## EXERCISE AIM
Present the records as a Markdown table with the columns Row and Text, one numbered row per line, skipping blank lines and leaving out the pictures. Include only the lines beginning with the one that contains "Image resolution: width=1254" and continuing through the one that contains "Action: click(82, 181)".

___ RECORDS SHOWN

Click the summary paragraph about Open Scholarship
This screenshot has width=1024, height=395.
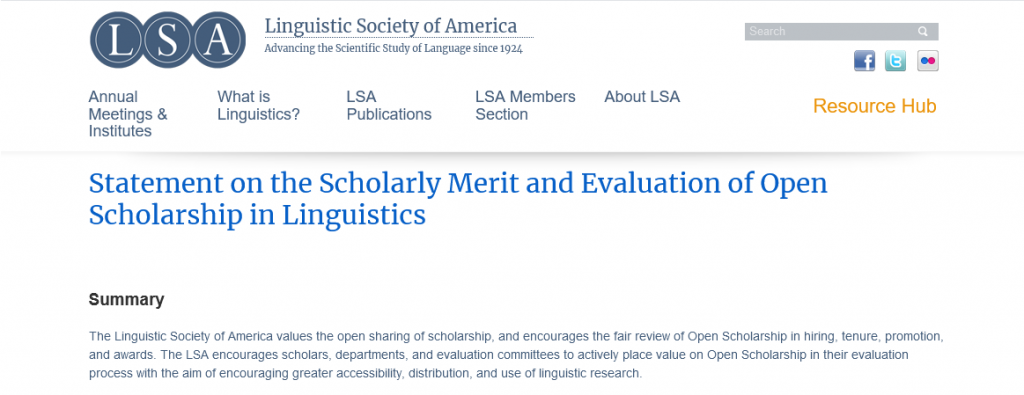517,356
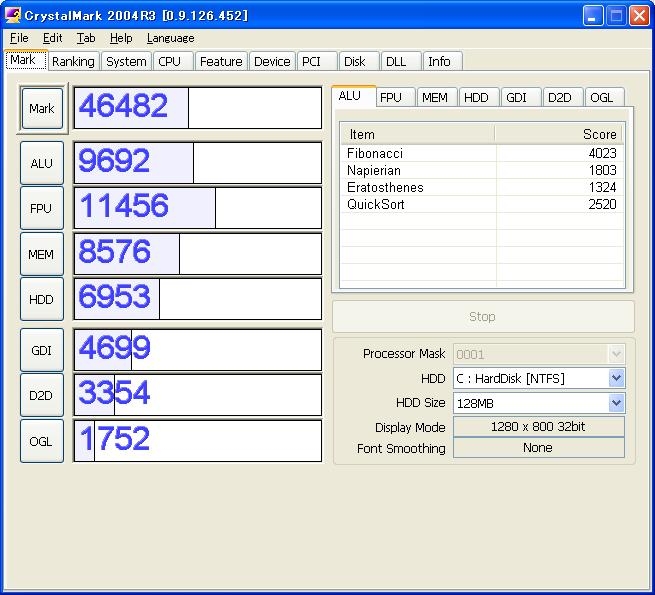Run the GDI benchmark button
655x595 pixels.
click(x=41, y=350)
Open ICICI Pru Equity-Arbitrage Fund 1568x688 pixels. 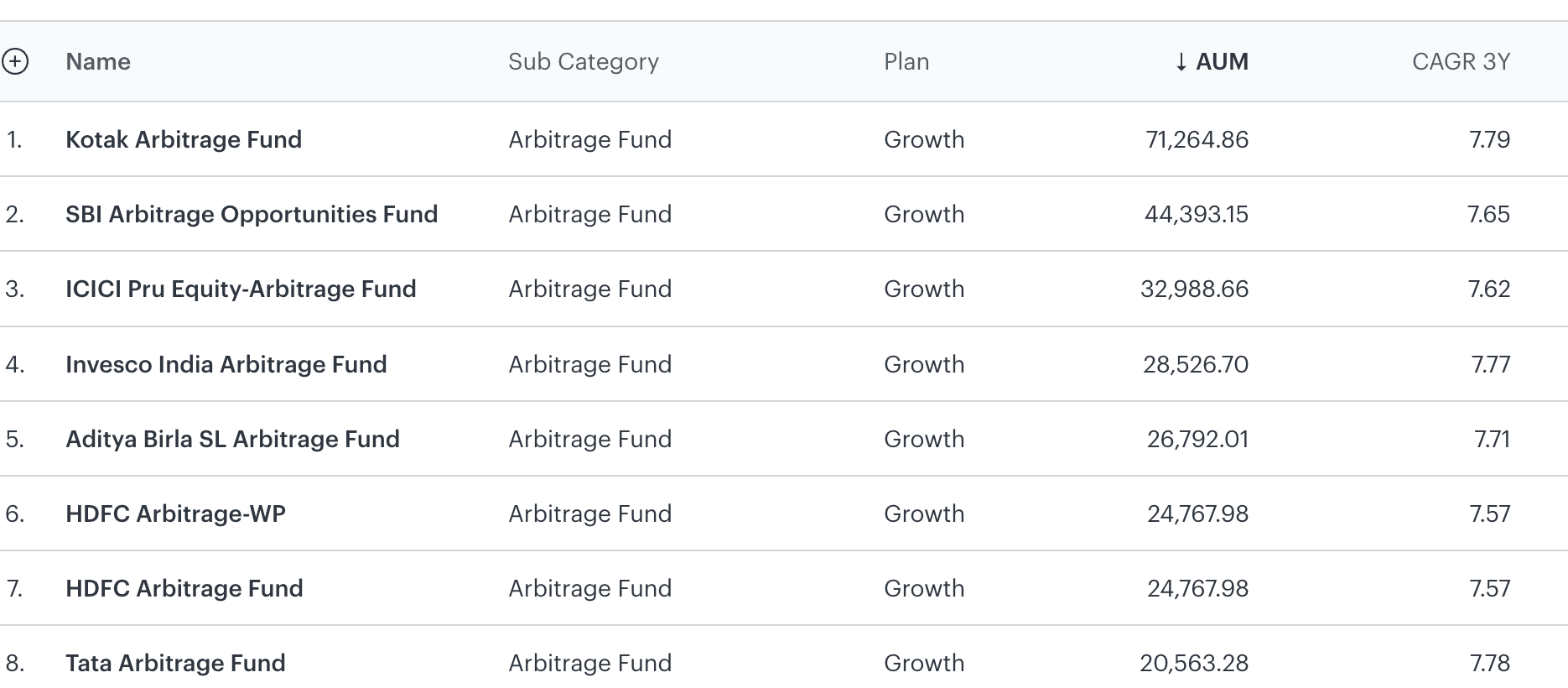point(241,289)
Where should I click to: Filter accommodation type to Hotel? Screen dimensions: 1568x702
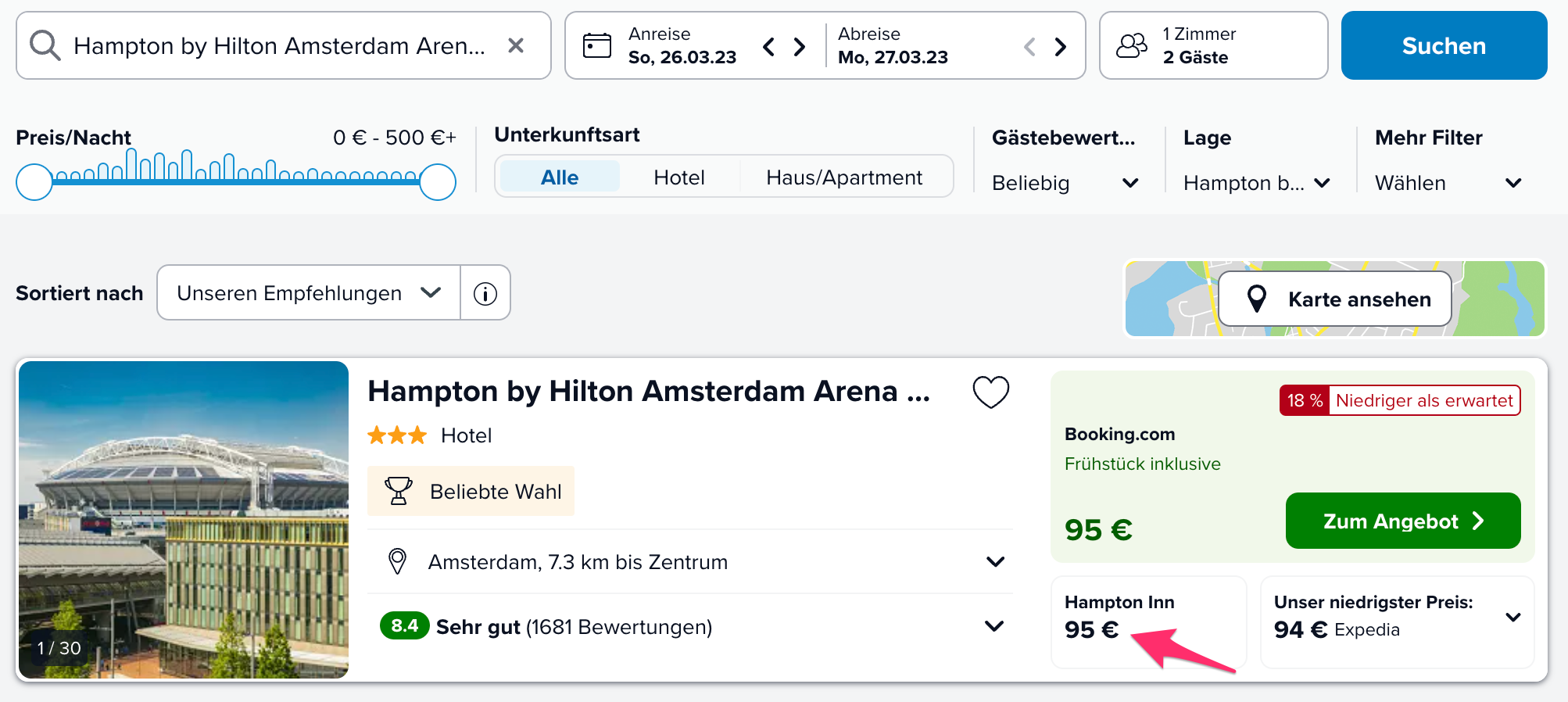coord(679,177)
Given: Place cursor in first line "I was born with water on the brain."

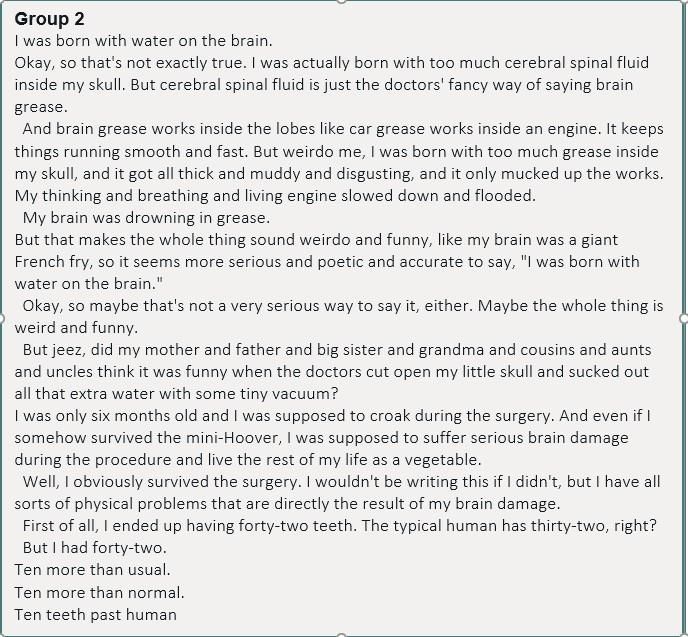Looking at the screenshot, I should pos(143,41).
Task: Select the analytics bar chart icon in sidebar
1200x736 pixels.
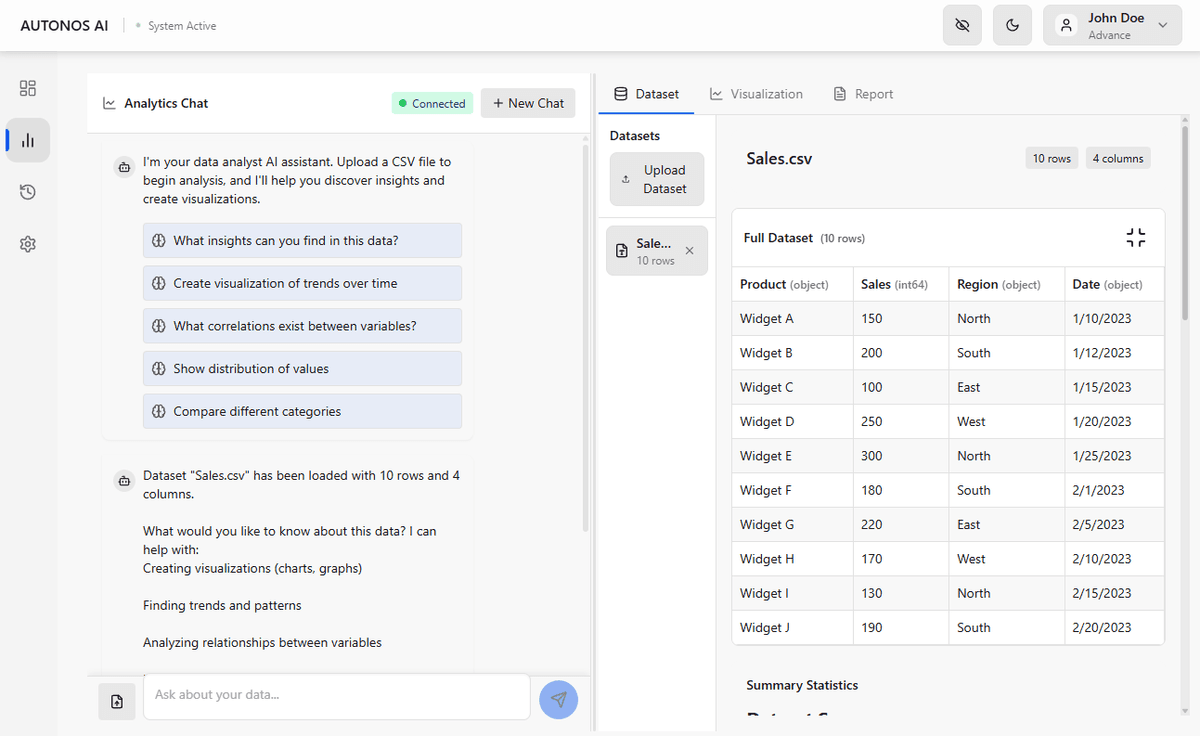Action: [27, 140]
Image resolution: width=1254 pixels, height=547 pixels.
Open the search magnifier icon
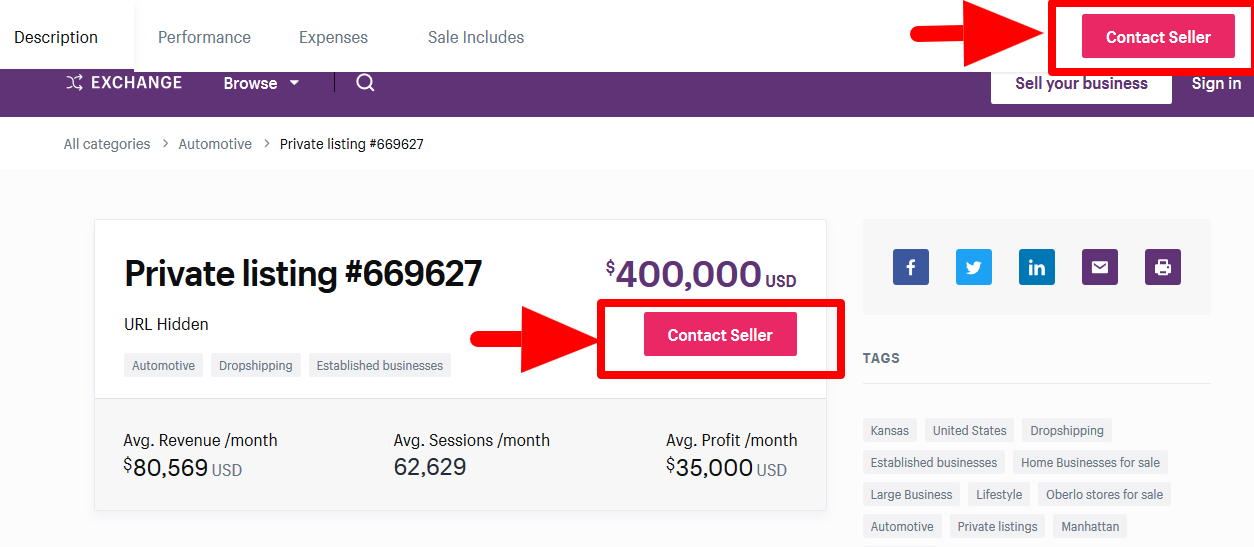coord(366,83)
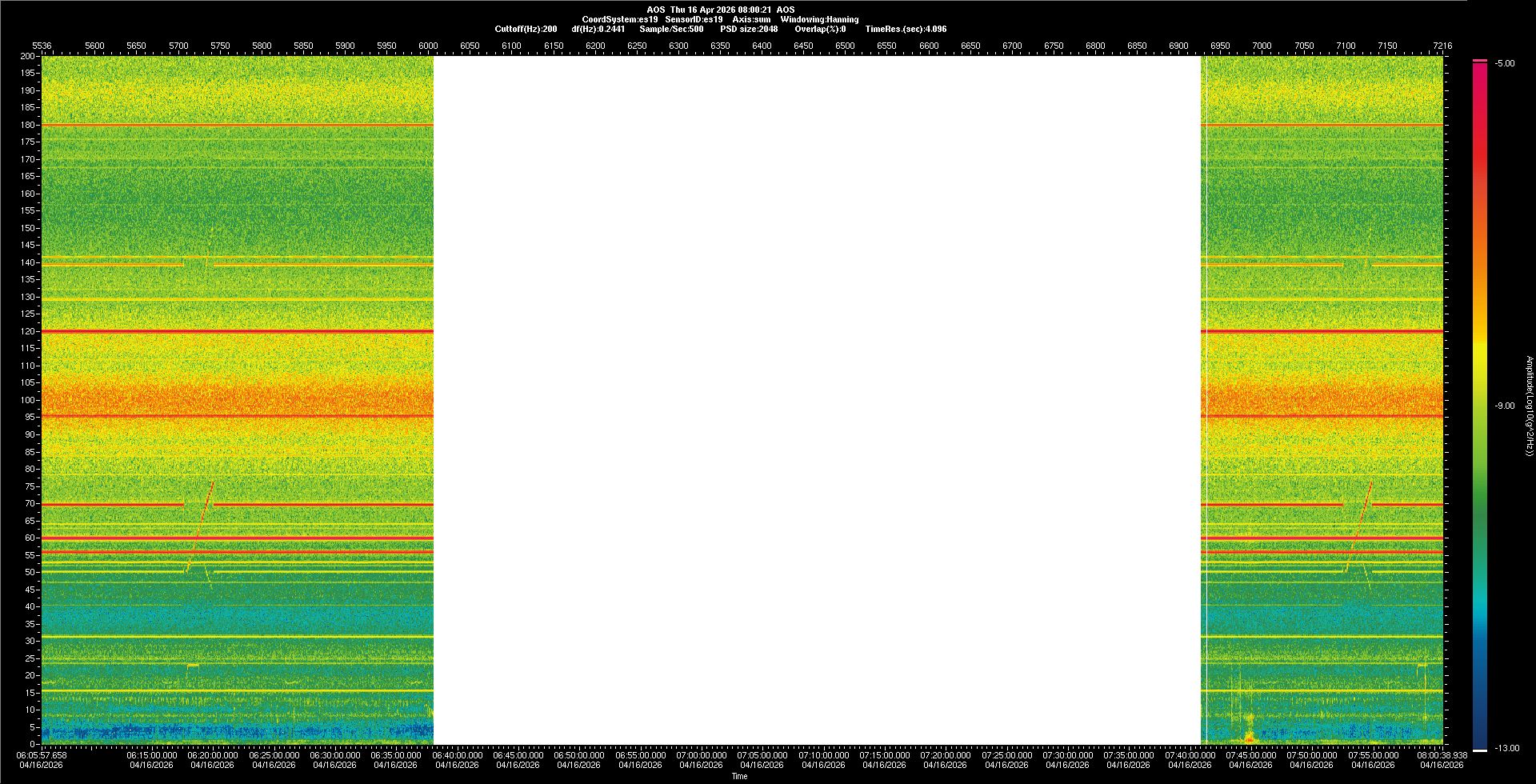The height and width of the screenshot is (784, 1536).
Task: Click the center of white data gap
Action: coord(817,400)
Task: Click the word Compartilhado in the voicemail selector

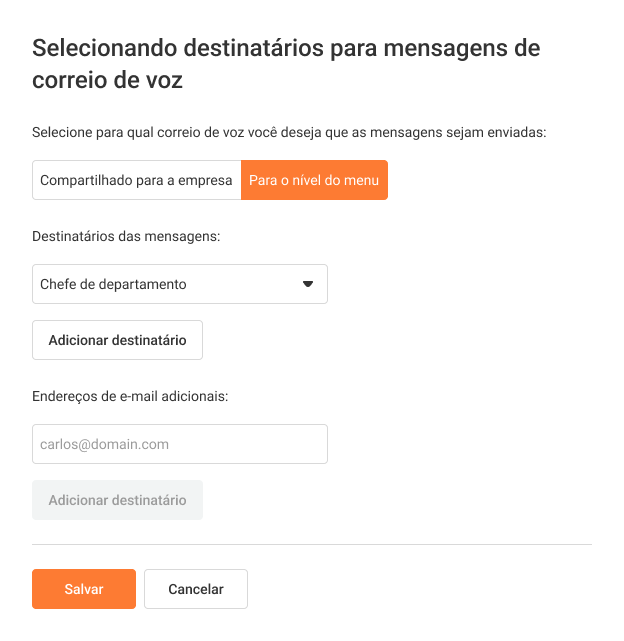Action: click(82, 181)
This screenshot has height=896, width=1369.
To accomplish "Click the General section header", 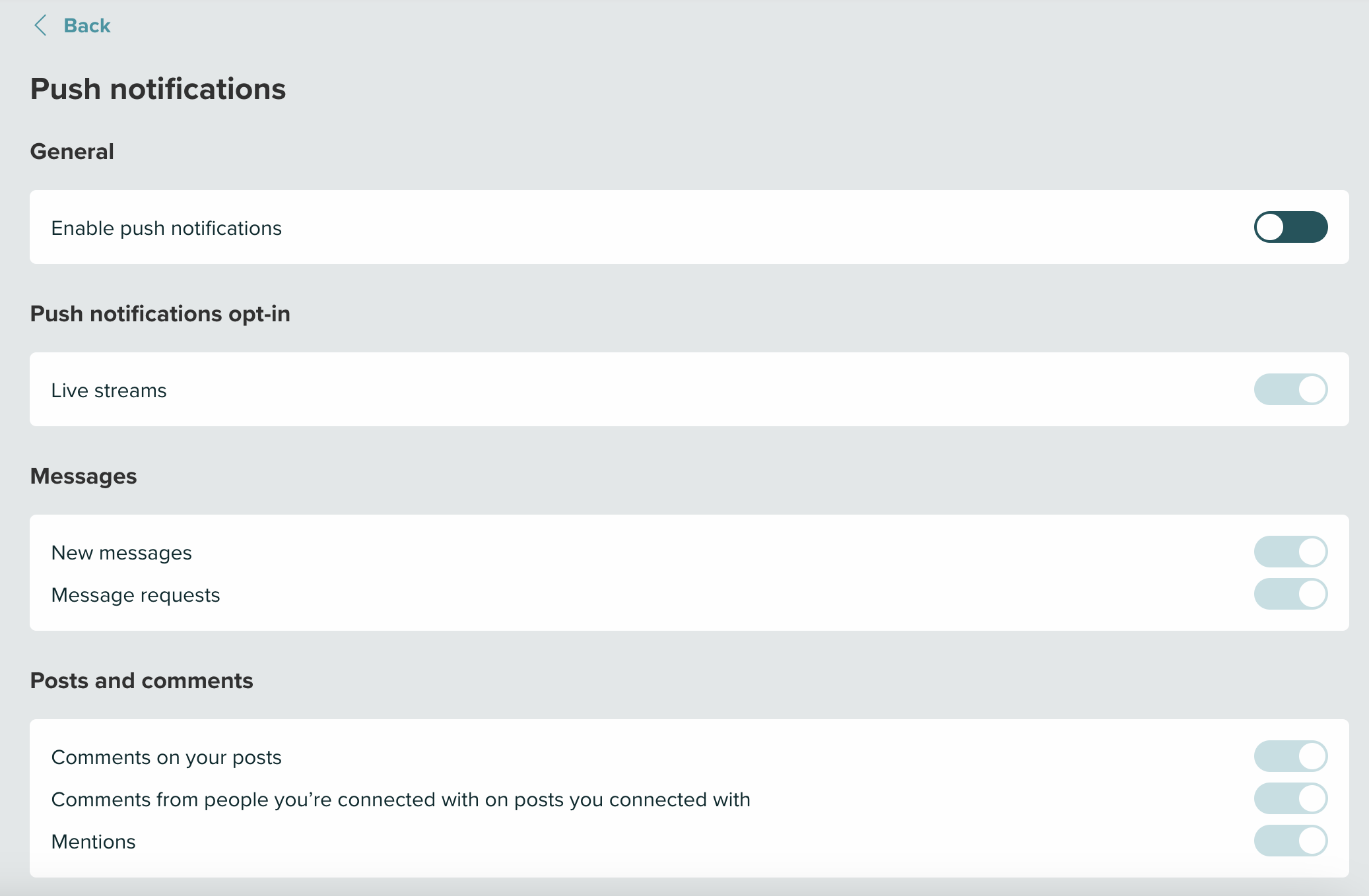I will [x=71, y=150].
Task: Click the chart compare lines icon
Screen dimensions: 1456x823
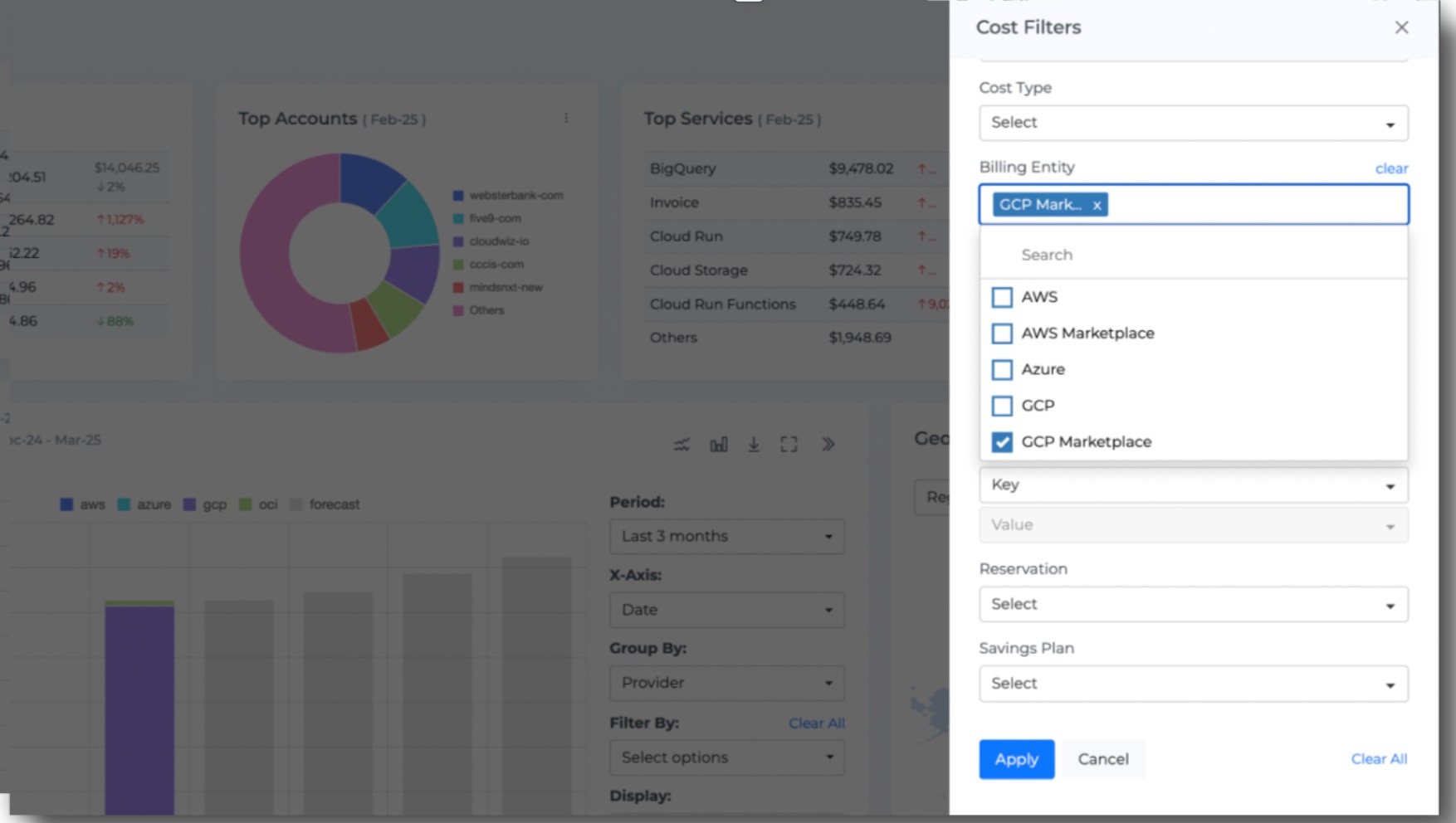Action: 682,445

______

## COMPLETED TASK
| Row | Text |
|---|---|
| 1 | Image resolution: width=1254 pixels, height=547 pixels. |
| 2 | Open the search magnifier icon |
| 3 | coord(366,83) |
| 4 | The height and width of the screenshot is (784, 1536). |
| 5 | Task: Click the center of white data gap |
| 6 | Action: coord(817,400) |
| 7 | Task: Click the word Compartilhado in the voicemail selector |
| 8 | Action: click(82, 181) |